Which is why I was so pissed at TLC in particular, and the industry in general.  Because none of this surprises me.   People who work in reality television are subject to precisely zero rules of personal and professional conduct.  I have only once been given anything resembling ethical instruction on a show and that was: 


don't fuck the Talent 

That's it.  There are no rules about how far we can push the reality (like the degree to which we can fake or just plain make shit up about people); how crews should be treated (PAs on reality in particular are abused to the point where their lack of sleep actually endangers the crew members and cast they drive around); or how far we can let physical fights to develop between characters before stepping in.  The lines are beyond blurred.

Added to that, we work in a genre that celebrates freakish behavior of all kinds (freaks be good TV) and yet we have no regulations in place to address when the purely freaky becomes, you know, fucking criminal. Obviously people should always contact the cops about criminal behavior, but many won't.  We don't wanna lose our jobs or we figure someone else will deal with it or whatever.   Nor is there any incentive to do the right thing.  While Oprah's producers were empowered by their bosses (or boss lady?) to immediately put the kibosh on enablers of child abuse, TLC inspires no similar sense of empowerment.

Just take a look at their dismal response to the Duggar allegations becoming public: a half-assed statement, followed by months of hoping the whole thing would just go away, followed be a begrudging cancellation, followed by sniveling about their loss of revenue.  Oh, but on the upside, they are gifting us with this documentary special on molestation starring the parents who hid their son's abuse and starring some of his victims.  (The last time I was so mortified by a gift was December 1990 when my girlfriend's mother gave me a sailor suit for Christmas.)   I suppose it's too much to expect that a broadcaster with such a history of problematic shows would be capable of more.

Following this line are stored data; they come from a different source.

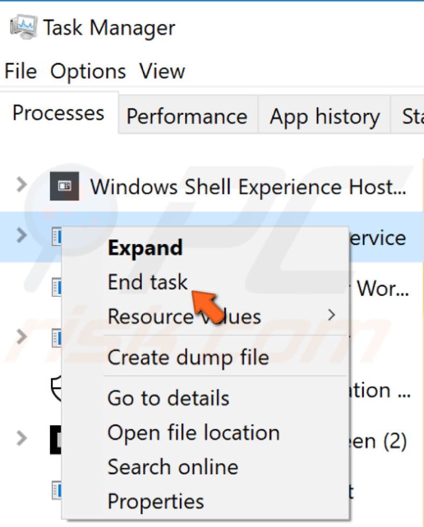424x527 pixels.
Task: Open the Options menu
Action: coord(88,71)
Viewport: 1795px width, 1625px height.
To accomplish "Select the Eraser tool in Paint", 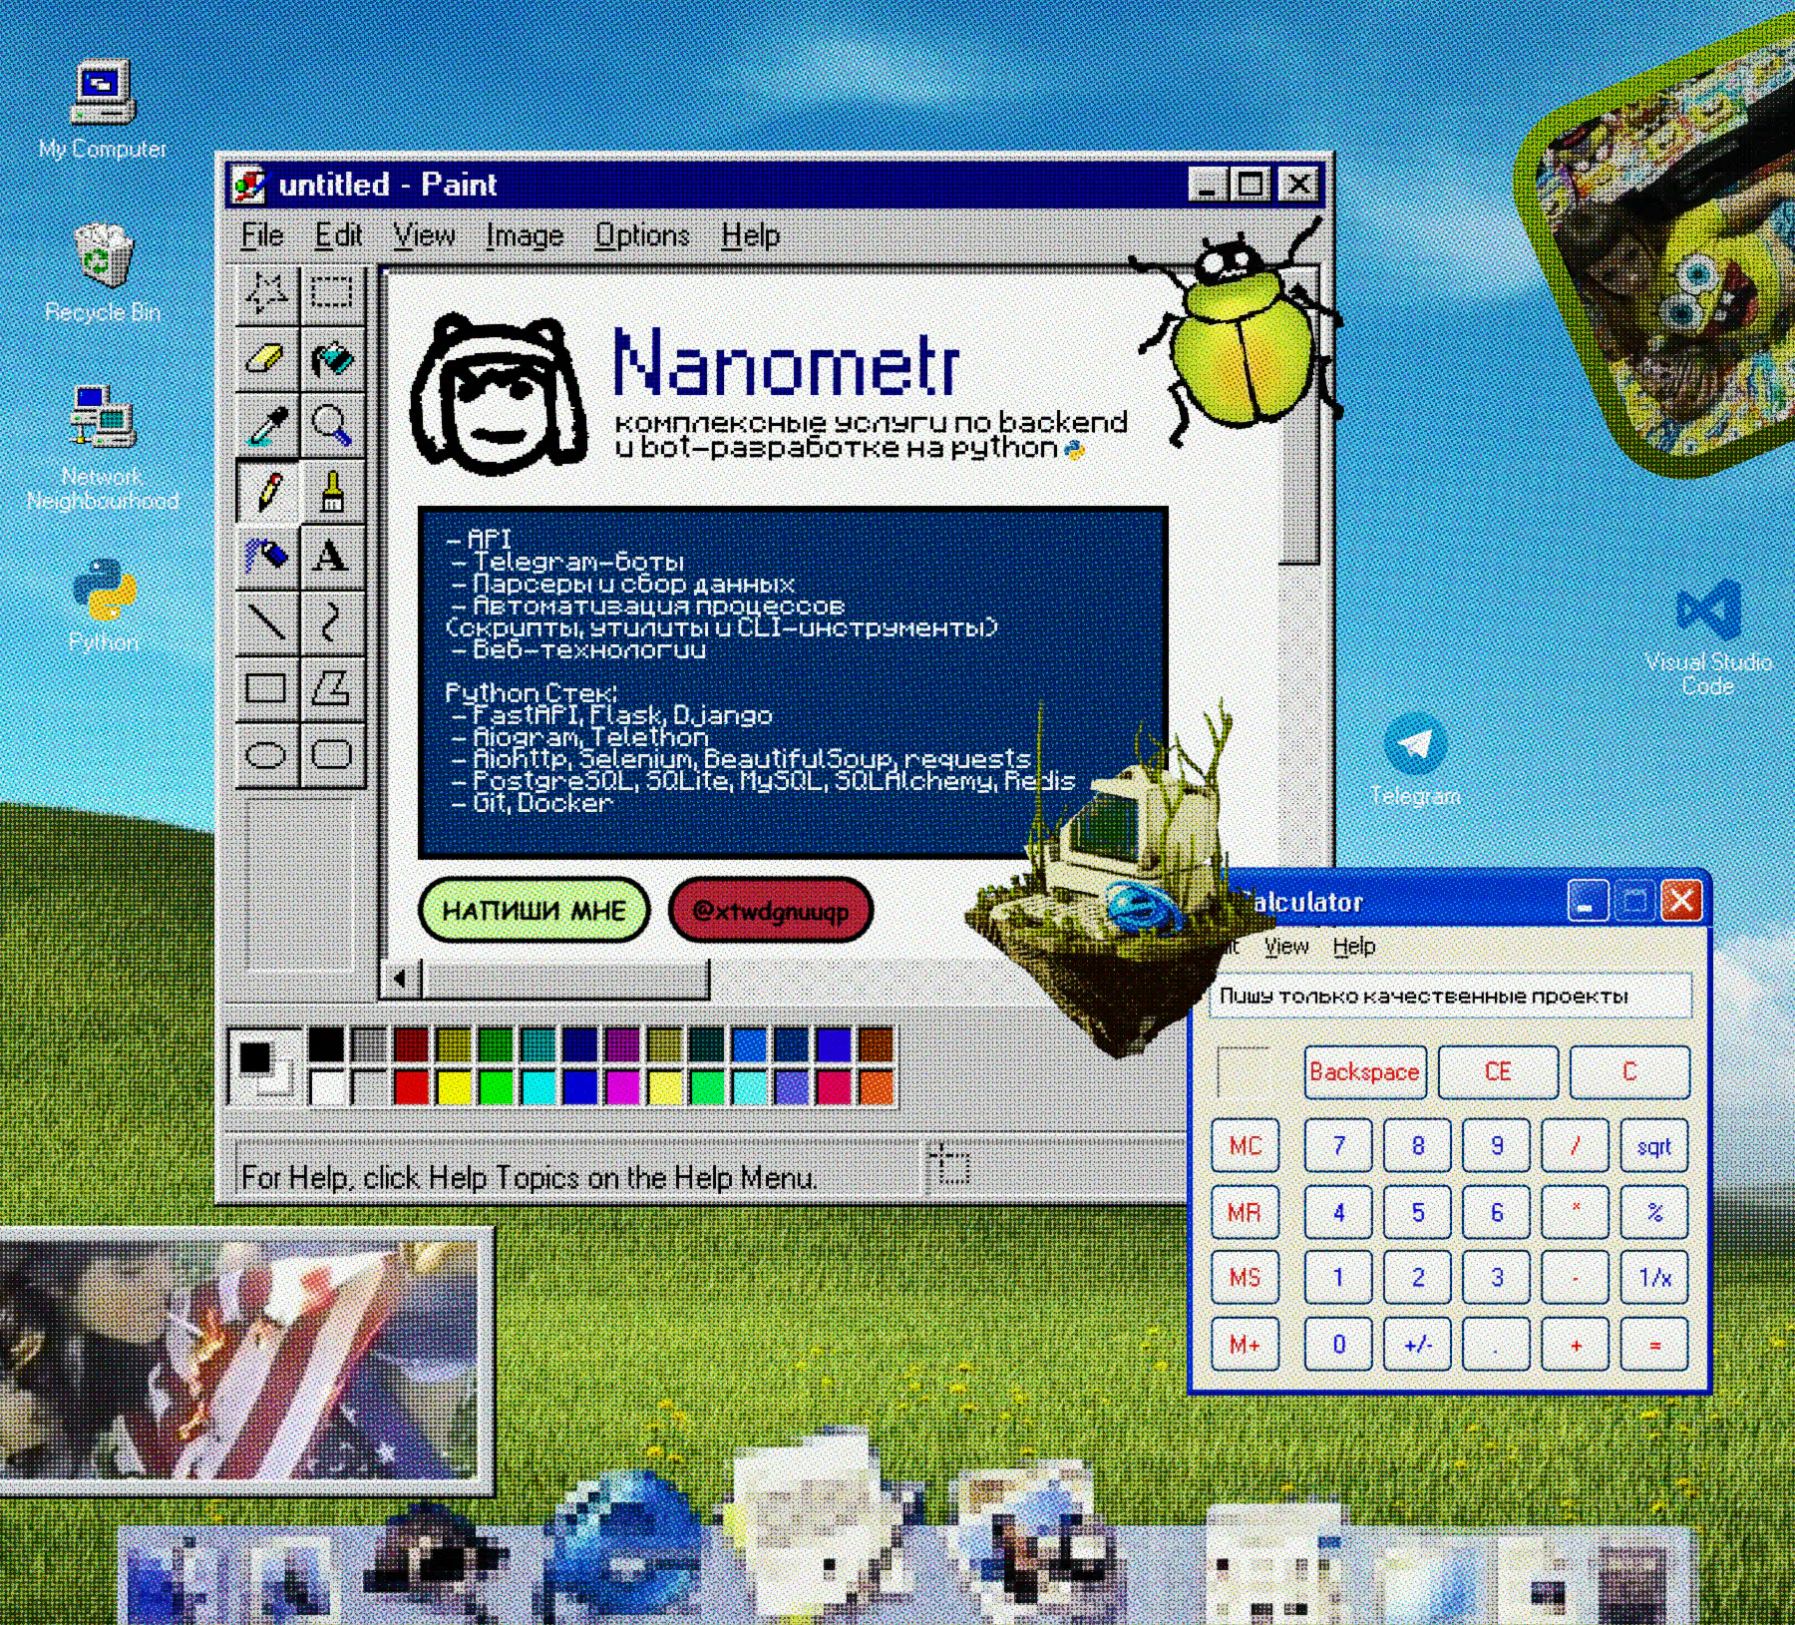I will pos(266,358).
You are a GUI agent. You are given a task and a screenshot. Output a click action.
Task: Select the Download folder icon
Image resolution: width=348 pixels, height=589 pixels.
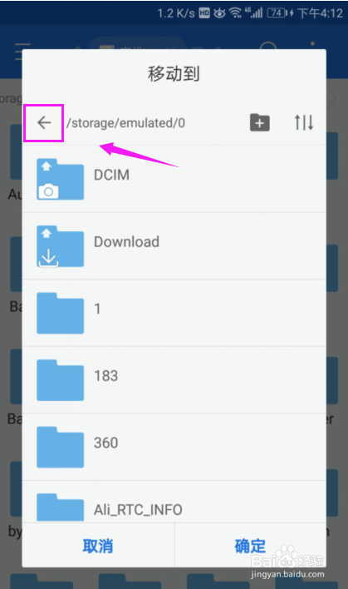(x=60, y=246)
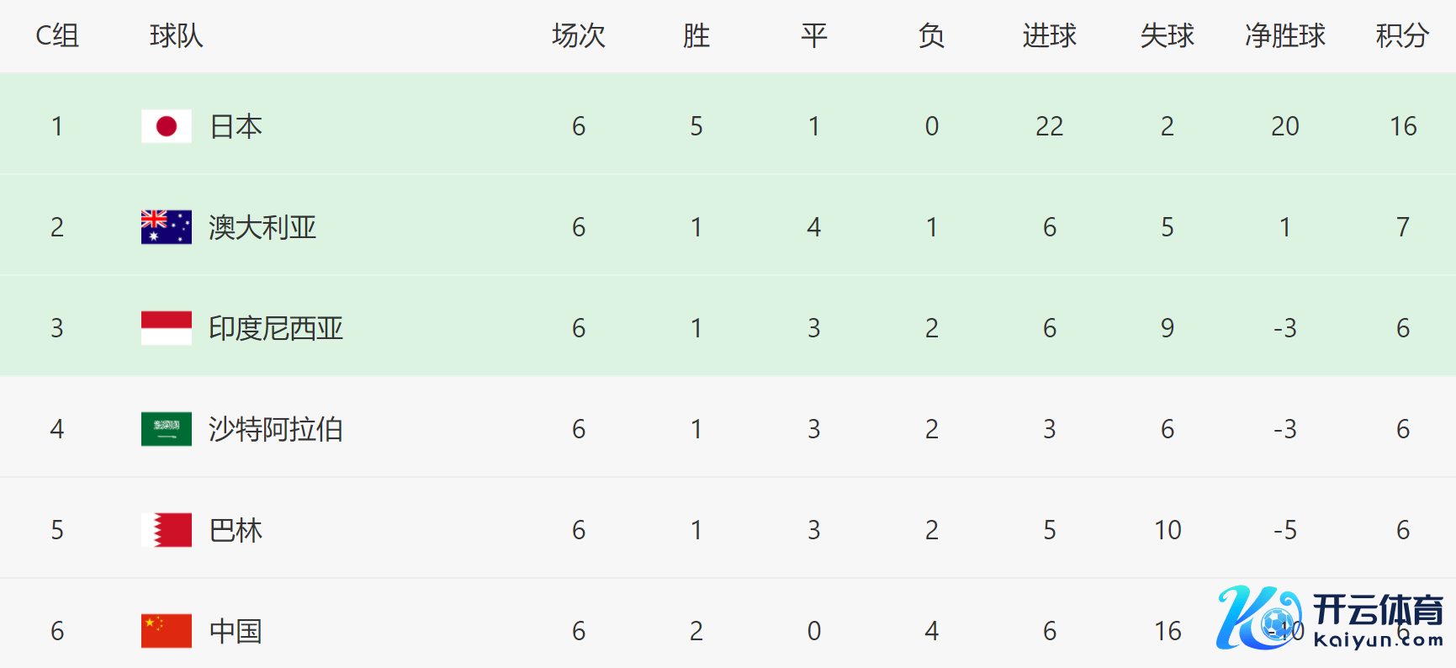
Task: Click the Kaiyun logo watermark
Action: (1329, 619)
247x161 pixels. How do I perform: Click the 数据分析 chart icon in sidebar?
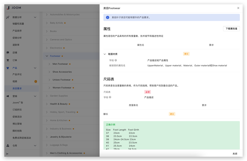[8, 17]
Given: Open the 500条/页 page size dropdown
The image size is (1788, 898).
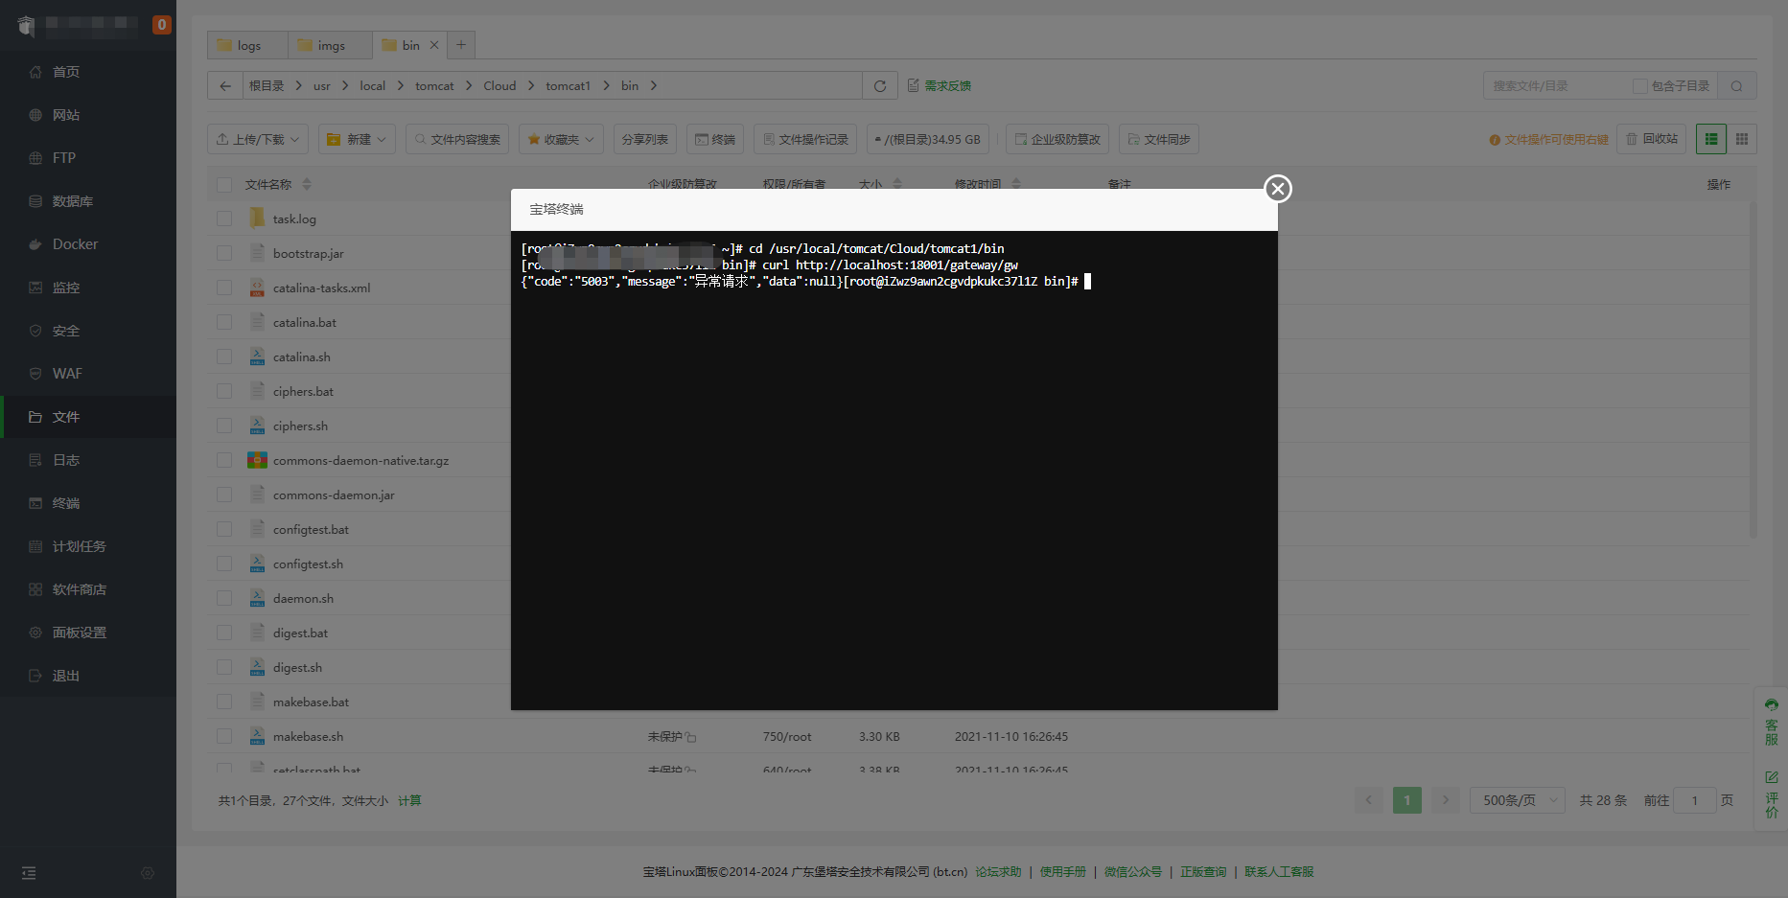Looking at the screenshot, I should coord(1517,800).
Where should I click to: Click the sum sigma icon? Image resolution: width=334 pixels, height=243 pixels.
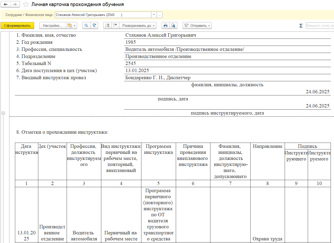pos(301,26)
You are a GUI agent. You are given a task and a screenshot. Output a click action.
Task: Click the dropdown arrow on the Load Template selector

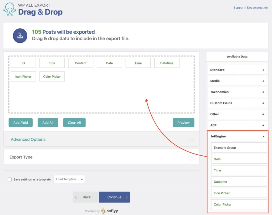coord(82,179)
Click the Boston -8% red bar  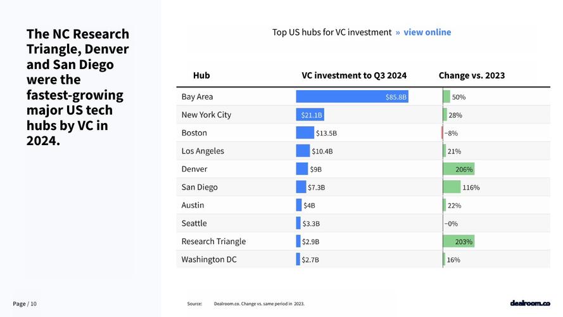pyautogui.click(x=442, y=133)
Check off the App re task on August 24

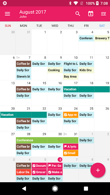65,115
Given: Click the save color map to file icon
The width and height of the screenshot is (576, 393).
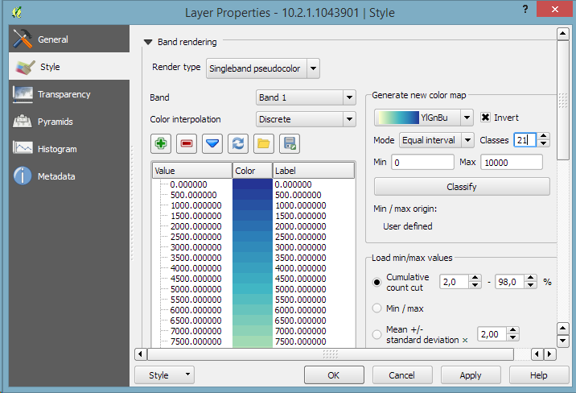Looking at the screenshot, I should pyautogui.click(x=289, y=143).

Which is why we need a free-standing set of ethical guidelines.


We need a comprehensive list of dos and don'ts to illuminate the otherwise murky endeavor of producing Reality TV.  Because things get so relative it is sometimes difficult to know when you've crossed a line.  Such guidelines could be produced by people working at all levels of the industry, and signed onto at will.  And while most likely not legally binding, signing on would indicate a will to do the right thing.  An oath can be a powerful thing: those of us who have taken the Pledge for Sarah can attest to how it's changed us.  It made this hardened reality producer almost weep.

And we need to do this sooner rather than later.  Because Josh Duggar isn't the only problematic character out there.  He is just the very public tip (yeah, I said it) of an enormous iceberg.

Also, Josh Duggar's brother-in-law is my new favorite dude.